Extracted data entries
+-------+
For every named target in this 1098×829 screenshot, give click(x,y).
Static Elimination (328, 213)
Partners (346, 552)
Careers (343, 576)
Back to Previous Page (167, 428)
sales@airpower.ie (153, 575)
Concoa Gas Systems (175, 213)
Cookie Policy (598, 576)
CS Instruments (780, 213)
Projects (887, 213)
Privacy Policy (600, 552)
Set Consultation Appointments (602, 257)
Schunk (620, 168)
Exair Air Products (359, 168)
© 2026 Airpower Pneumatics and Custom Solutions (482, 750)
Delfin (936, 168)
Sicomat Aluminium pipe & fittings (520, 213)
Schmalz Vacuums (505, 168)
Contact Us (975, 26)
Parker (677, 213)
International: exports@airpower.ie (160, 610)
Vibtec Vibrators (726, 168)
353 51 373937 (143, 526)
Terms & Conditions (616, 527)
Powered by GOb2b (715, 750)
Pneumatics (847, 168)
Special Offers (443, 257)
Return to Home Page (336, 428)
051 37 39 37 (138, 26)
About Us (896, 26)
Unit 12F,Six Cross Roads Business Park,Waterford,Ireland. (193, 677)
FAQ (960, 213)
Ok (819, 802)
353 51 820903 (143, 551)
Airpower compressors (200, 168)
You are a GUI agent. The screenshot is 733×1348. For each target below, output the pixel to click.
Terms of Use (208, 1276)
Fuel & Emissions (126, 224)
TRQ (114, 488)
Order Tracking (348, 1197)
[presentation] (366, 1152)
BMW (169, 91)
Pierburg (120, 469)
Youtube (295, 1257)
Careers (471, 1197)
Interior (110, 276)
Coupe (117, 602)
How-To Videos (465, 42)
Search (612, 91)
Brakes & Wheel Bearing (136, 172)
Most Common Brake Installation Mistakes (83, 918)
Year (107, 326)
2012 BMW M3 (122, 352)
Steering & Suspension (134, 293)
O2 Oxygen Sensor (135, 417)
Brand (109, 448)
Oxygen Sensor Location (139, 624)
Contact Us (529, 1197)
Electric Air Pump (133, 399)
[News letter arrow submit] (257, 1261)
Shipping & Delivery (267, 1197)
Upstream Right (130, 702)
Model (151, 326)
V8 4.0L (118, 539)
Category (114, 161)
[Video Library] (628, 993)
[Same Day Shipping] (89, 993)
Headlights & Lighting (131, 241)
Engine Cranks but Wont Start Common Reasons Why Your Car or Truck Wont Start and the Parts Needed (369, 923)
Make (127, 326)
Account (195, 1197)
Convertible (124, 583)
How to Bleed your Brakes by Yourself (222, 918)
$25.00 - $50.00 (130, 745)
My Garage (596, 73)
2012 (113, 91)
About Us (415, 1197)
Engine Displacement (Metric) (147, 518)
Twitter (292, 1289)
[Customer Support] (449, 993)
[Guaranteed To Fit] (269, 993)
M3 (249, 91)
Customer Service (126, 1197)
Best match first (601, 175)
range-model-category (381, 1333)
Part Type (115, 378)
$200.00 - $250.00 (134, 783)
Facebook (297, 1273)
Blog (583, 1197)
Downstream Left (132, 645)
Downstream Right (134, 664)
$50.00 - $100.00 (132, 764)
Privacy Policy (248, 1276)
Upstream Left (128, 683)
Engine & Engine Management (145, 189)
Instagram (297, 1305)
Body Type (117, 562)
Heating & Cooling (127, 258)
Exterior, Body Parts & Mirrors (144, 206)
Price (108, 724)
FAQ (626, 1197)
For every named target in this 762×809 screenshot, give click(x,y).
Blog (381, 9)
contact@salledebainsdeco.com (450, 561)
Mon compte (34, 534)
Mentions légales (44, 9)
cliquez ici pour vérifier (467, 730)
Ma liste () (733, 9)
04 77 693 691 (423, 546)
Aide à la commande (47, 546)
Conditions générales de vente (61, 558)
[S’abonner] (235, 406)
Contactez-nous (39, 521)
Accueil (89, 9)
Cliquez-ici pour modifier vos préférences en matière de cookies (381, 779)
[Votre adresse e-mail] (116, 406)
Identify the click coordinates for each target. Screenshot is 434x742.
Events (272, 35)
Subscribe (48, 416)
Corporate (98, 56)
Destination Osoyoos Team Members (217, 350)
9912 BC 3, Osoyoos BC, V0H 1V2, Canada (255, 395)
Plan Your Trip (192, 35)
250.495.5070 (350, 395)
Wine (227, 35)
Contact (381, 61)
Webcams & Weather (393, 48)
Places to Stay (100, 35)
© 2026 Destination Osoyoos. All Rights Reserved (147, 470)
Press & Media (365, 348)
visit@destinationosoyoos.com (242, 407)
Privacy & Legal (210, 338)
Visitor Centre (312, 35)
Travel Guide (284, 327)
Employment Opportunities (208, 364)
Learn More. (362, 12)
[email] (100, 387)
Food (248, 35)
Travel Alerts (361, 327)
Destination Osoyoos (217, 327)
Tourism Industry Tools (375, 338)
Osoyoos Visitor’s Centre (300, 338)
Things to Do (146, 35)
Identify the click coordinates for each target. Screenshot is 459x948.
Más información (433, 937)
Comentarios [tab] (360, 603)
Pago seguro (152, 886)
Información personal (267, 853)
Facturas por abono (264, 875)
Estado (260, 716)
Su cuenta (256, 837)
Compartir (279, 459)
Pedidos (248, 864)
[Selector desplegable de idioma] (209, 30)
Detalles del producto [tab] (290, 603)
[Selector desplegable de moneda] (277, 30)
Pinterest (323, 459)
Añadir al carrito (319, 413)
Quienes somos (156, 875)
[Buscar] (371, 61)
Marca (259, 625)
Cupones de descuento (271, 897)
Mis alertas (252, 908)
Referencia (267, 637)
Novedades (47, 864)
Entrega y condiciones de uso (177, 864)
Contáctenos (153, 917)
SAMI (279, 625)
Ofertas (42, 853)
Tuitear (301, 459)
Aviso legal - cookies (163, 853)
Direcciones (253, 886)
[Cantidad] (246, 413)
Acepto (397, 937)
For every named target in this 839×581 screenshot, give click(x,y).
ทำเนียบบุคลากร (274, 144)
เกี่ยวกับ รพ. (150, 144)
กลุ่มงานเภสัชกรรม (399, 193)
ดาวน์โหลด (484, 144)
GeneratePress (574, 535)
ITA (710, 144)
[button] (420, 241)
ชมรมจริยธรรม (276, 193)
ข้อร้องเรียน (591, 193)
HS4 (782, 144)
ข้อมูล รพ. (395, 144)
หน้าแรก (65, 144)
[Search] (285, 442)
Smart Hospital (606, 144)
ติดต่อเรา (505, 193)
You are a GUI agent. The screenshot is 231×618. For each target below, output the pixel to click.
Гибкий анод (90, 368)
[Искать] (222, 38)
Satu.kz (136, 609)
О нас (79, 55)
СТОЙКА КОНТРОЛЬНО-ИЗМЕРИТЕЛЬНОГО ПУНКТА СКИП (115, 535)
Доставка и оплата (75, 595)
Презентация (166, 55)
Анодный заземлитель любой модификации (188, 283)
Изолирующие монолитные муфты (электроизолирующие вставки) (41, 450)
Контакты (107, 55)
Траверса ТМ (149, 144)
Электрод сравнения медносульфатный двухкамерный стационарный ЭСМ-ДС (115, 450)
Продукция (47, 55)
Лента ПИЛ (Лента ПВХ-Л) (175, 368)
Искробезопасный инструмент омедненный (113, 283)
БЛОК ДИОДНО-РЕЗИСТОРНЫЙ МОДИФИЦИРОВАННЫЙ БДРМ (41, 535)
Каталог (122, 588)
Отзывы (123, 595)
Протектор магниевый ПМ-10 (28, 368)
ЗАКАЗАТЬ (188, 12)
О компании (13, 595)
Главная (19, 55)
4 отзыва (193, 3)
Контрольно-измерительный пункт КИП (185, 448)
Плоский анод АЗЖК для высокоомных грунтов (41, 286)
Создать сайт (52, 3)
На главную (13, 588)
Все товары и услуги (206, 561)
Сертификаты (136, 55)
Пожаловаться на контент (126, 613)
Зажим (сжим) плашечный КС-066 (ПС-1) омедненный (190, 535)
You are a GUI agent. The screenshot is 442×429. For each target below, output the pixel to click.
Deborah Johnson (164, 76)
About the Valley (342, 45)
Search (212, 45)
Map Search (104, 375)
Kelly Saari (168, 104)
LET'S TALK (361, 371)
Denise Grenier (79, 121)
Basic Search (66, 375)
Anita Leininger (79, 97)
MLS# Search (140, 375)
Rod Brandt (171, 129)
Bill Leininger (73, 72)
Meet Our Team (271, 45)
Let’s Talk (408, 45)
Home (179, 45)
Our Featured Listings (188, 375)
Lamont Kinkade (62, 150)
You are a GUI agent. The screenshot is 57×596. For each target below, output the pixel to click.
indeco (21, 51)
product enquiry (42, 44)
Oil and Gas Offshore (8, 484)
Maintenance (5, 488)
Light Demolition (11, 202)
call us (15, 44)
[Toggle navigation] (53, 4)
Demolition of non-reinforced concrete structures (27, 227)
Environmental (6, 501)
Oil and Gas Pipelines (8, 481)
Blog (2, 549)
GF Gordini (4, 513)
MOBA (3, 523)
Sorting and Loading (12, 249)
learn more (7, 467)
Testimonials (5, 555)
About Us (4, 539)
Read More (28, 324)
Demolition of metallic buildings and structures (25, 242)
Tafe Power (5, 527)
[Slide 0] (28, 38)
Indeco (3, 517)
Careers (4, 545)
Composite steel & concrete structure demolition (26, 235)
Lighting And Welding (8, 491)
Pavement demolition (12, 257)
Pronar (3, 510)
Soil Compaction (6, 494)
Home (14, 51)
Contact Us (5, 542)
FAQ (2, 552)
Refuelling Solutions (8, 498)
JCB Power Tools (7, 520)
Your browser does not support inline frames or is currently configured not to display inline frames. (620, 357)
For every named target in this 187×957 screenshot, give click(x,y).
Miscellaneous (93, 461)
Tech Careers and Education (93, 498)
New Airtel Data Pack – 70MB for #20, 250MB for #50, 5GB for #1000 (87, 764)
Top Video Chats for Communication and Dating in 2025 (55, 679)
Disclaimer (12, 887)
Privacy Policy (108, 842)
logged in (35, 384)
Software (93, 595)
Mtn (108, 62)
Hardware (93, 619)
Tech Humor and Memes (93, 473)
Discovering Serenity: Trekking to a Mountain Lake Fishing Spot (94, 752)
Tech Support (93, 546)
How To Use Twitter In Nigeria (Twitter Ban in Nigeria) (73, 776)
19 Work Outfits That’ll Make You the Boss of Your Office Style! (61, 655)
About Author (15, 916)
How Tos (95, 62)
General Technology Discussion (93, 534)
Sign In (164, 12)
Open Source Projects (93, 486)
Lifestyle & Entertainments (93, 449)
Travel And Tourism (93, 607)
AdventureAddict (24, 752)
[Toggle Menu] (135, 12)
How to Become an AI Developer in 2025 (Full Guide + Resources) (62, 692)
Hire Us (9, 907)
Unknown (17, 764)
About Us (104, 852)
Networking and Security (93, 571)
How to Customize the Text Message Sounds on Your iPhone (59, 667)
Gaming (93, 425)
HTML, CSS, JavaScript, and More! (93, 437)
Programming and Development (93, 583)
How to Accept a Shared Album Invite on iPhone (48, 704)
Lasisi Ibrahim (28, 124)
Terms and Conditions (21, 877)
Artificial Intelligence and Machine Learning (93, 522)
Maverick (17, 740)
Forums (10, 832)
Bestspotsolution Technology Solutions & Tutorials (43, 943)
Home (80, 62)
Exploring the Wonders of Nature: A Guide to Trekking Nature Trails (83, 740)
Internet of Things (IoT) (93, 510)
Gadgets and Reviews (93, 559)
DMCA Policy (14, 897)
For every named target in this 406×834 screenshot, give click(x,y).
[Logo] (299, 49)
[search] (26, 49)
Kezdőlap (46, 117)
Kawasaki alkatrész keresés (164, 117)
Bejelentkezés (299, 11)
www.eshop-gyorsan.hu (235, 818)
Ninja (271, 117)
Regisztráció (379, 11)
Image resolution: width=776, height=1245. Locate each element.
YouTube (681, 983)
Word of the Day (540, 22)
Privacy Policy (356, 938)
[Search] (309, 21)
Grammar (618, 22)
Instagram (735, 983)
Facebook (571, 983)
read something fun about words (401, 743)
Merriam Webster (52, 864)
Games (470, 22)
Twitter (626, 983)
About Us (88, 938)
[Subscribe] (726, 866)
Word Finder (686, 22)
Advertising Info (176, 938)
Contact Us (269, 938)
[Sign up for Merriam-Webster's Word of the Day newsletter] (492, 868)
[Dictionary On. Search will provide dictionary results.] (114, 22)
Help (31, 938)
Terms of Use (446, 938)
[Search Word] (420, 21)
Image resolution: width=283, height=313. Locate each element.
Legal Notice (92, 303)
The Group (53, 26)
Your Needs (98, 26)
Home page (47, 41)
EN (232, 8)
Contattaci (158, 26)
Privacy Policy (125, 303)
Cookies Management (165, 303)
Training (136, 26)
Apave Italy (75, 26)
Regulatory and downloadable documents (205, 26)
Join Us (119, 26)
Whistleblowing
+-------+
### [WHAT YOU WILL DO]
Copy the lines between the line containing "Контакты (107, 55)" and the line containing "Basic Search (66, 375)", inclusive, repeating them exactly.

### [REPLY]
Контакты (107, 55)
Траверса ТМ (149, 144)
Электрод сравнения медносульфатный двухкамерный стационарный ЭСМ-ДС (115, 450)
Продукция (47, 55)
Лента ПИЛ (Лента ПВХ-Л) (175, 368)
Искробезопасный инструмент омедненный (113, 283)
БЛОК ДИОДНО-РЕЗИСТОРНЫЙ МОДИФИЦИРОВАННЫЙ БДРМ (41, 535)
Каталог (122, 588)
Отзывы (123, 595)
Протектор магниевый ПМ-10 (28, 368)
ЗАКАЗАТЬ (188, 12)
О компании (13, 595)
Главная (19, 55)
4 отзыва (193, 3)
Контрольно-измерительный пункт КИП (185, 448)
Плоский анод АЗЖК для высокоомных грунтов (41, 286)
Создать сайт (52, 3)
На главную (13, 588)
Все товары и услуги (206, 561)
Сертификаты (136, 55)
Пожаловаться на контент (126, 613)
Зажим (сжим) плашечный КС-066 (ПС-1) омедненный (190, 535)
You are a GUI agent. The screenshot is 442×429. For each target below, output the pixel to click.
Deborah Johnson (164, 76)
About the Valley (342, 45)
Search (212, 45)
Map Search (104, 375)
Kelly Saari (168, 104)
LET'S TALK (361, 371)
Denise Grenier (79, 121)
Basic Search (66, 375)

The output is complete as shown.